Medieval Arab Cookery
By Maxime Rodinson, A.j. Arberry & Charles Perry
A book review by Franz Scheurer
This book contains a collection of essays and translations from different hands at different times. Obviously there are variations in translations and understandings of medieval texts and the collection in this book did not try to ‘streamline’ them all, but leave them in their original form as much as possible.
There is something really captivating about reading historic recipes. It’s a beautiful snapshot in time and it certainly gets our imagination working overtime. As Claudia Roden says in her Foreword: ‘They are an intimate link with the past, revealing the sensuous quality, the tastes and smells den feel of worlds gone by’.

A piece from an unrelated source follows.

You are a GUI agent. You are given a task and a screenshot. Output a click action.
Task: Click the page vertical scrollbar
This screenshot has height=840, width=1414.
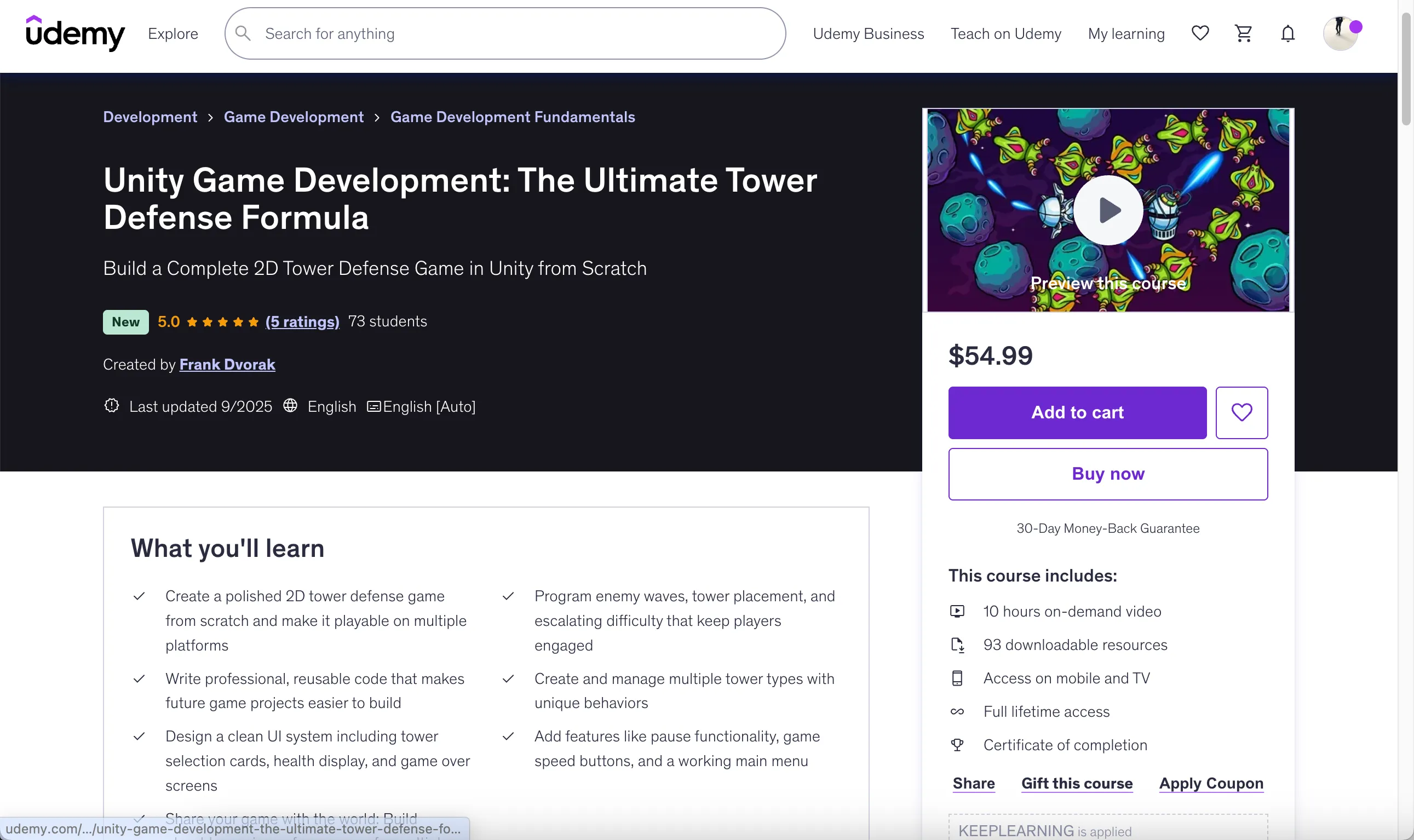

This book by Maxime Rodinson, A.J. Arberry and Charles Perry contain Arab recipes going back as far as the 10th Century and this might be one of the most important books to food historians as it shows the development of Arab dishes in both a sociological and historical context.
The book is divided into:
A Baghdad Cookery Book
Studies in Arabic Manuscripts Relating to Cookery
Romania and other Arabic Words in Italian
Ma’mūniyya East and West
Venice, the Spice Temple and Easter Influences on European Cooking
What to Order in Ninth Century Baghdad
Elements of Arab Feasting
Couscous and its Cousins
Būrān: Eleven Hundred Years int eh History of a Dish
Notes on Persian Pasta
Shorba: A Linguistico-Chemico-Culinary Enquiry
Isfïdhabāj, Blancmange and no Almonds
The EIne Maqāma
The Description of Familiar Foods
Kitāb al-Tibākha: A Fifteenth-Century Cookbook
Medieval Arabic Fish: Fresh, Dried and Dyed
A Thousand and One ‘Fritters’: The Food of The Arabian Nights
The Şalş of the Infidels
Followed by a terrific index of foreign words and a general index.
This book is not light reading and I suggest you read it in small doses so you can digest the information. Only once you have read it all, though, will you get an overview of what this work is all about and it is then that this book will become a revered reference with a place of pride on your bookshelf. It is amazing just how well the Arabs ate centuries ago and astounding to read the techniques used; nothing is ever really new.
I spent a long time in the Middle East eating my way around many countries, tribes and customs and I feel totally at home reading the old texts, but I also appreciate what they are telling me of a life lost forever. If you’re a linguist you will love this book; if you’re a chef you owe it to yourself to read this and if you’re at all interested in food and academia you should try and read this.
My favourite recipe in the book? Summāqīya on page 172 – a recipe from the 13th Century.